Housing

Small Cities: Stepchildren No Longer

What do you know about New Bedford, Altoona, or Terre Haute? Should we figure that big-city revitalization work will just trickle down to these former industrial hubs? A new report […]

What do you know about New Bedford, Altoona, or Terre Haute? Should we figure that big-city revitalization work will just trickle down to these former industrial hubs?

A new report from PolicyLink, To Be Strong Again, takes a look at what separates smaller “older industrial cities” (under 150,000 population) from their larger counterparts, and lays out suggestions for revitalization with size in mind.

The report (which I co-authored with PolicyLink associate director Radhika Fox) started from the observation that places like Scranton, Albany, or Youngstown are actually not just mini Philadelphias, New Yorks, or Clevelands. Nor, of course, were they small towns. These small cities, with their blend of urbanness and small scale, history and isolation, have different challenges, and also different assets from their larger counterparts.

We found some interesting things when we looked at the data — small cities tend to be more volatile on many indicators or well-being, often showing either much higher or much lower rates of things like job loss or racially concentrated poverty, while larger cities tended to cluster inbetween in a smaller range. While this means that many smaller cities have large problems that are often overlooked by their states and philanthropy alike, I take this variability to also be a sign of hope: small changes in context can make big differences in results in these smaller cities. The right combination of leadership and action can make a big difference.
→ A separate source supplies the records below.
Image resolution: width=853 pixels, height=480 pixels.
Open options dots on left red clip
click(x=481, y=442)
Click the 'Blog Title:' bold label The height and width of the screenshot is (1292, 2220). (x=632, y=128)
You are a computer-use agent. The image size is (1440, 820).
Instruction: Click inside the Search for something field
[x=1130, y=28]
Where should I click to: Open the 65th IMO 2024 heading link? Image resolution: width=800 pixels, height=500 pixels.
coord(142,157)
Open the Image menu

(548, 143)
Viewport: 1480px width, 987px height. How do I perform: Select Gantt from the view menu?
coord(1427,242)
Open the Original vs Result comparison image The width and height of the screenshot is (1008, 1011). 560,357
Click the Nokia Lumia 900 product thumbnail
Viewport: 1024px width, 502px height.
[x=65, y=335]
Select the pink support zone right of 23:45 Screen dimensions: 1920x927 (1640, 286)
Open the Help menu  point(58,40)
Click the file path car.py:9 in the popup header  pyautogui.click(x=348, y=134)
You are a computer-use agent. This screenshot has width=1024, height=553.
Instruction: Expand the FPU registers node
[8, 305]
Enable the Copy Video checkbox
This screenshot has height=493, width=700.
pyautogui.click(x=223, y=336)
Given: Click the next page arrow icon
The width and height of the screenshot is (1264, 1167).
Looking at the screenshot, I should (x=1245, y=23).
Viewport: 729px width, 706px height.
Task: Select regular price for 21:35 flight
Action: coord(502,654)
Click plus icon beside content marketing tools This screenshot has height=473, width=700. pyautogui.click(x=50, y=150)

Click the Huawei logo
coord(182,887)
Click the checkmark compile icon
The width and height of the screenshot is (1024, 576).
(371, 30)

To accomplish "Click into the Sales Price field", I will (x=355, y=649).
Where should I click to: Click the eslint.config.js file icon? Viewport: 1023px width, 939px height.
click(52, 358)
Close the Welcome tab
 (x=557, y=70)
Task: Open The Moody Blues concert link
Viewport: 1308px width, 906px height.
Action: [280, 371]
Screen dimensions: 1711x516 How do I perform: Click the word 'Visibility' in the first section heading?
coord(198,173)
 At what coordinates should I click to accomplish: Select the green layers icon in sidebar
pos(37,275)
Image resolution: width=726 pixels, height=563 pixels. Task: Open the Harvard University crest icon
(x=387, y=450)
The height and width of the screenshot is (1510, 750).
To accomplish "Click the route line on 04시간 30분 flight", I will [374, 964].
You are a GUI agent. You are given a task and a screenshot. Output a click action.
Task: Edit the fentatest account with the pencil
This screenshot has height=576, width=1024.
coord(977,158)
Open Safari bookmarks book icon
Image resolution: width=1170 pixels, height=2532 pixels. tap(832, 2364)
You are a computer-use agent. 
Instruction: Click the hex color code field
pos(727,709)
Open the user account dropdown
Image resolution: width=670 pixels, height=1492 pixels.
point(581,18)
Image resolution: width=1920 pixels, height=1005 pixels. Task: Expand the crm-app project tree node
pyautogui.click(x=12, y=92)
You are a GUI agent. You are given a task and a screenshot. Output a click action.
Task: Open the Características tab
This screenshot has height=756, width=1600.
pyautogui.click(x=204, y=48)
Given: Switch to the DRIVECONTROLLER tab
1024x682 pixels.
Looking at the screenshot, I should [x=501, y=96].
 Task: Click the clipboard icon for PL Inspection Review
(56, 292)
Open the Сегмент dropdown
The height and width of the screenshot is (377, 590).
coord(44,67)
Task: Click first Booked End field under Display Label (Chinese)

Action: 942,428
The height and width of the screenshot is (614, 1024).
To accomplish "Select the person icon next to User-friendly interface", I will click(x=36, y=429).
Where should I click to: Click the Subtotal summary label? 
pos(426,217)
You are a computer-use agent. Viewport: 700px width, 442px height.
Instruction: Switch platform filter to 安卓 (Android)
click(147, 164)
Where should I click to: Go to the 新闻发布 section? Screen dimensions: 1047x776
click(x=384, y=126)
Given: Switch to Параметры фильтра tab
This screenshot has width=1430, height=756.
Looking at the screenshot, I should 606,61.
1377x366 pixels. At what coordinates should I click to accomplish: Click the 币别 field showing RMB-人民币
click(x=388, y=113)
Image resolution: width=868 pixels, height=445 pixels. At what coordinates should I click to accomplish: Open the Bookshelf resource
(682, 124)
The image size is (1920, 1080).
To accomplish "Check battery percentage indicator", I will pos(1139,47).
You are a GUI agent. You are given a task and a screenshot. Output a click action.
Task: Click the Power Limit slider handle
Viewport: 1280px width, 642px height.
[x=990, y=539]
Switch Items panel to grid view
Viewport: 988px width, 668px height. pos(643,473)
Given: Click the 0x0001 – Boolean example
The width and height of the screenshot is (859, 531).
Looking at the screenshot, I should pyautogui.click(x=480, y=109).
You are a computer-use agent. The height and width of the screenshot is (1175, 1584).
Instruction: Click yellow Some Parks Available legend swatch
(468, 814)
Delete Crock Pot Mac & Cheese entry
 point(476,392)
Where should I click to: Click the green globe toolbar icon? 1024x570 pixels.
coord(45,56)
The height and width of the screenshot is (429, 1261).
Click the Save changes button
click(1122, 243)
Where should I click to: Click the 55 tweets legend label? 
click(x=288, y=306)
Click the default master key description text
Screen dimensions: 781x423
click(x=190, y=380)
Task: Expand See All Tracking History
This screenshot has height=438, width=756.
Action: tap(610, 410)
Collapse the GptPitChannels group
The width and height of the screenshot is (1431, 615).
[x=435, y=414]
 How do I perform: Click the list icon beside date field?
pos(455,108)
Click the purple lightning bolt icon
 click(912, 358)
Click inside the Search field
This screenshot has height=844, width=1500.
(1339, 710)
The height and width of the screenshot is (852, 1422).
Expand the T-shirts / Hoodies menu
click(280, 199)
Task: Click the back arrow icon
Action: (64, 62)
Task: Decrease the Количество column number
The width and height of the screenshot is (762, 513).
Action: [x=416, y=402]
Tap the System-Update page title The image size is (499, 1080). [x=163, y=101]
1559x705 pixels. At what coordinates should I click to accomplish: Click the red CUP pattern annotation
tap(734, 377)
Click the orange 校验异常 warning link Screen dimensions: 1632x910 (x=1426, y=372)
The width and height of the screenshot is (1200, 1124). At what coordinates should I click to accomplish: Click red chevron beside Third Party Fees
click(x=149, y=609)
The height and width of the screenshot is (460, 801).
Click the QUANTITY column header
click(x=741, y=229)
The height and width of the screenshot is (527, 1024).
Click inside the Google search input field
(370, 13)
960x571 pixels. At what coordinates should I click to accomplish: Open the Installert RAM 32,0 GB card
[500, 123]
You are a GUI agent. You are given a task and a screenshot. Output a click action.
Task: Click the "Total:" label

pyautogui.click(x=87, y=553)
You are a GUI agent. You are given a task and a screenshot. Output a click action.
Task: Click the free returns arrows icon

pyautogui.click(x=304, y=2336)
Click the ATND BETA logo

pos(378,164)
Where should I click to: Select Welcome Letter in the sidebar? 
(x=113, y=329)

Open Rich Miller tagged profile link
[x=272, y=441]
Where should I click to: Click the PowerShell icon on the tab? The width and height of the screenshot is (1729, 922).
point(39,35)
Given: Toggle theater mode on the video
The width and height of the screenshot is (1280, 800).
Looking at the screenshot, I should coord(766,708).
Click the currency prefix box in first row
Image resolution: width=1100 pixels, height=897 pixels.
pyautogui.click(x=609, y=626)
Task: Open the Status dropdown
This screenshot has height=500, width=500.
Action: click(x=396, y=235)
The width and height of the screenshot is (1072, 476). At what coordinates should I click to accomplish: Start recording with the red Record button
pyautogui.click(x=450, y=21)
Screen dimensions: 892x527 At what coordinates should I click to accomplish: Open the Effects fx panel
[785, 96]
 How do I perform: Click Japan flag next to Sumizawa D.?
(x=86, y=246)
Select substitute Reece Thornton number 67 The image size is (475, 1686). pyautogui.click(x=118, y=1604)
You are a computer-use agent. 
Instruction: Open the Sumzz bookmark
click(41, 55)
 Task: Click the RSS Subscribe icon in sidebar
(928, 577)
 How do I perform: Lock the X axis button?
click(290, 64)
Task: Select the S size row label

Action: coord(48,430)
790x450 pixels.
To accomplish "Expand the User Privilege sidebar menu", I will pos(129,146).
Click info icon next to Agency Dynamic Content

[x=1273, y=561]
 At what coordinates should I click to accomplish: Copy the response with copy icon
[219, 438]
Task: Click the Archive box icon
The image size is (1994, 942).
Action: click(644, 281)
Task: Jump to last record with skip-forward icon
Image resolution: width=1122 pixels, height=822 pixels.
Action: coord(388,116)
If small cities position themselves in their own niche— a best of both worlds kind of approach—and they and their regions and states approach revitalization with the strengths and challenges of small scale in mind, they have a chance, as the report’s title says, “to be strong again.” But they can’t do it alone, and part of our argument is that these small cities, struggling as they are, are crucial parts of our past, present, and future. They are overlooked to the detriment of the nation.

The report has already started some great conversations between mayors and other leaders working in many of these cities.

I’d love to see Rooflines readers weigh in as well. Does size matter? How? What other strategies or examples should be added to the framework we outline?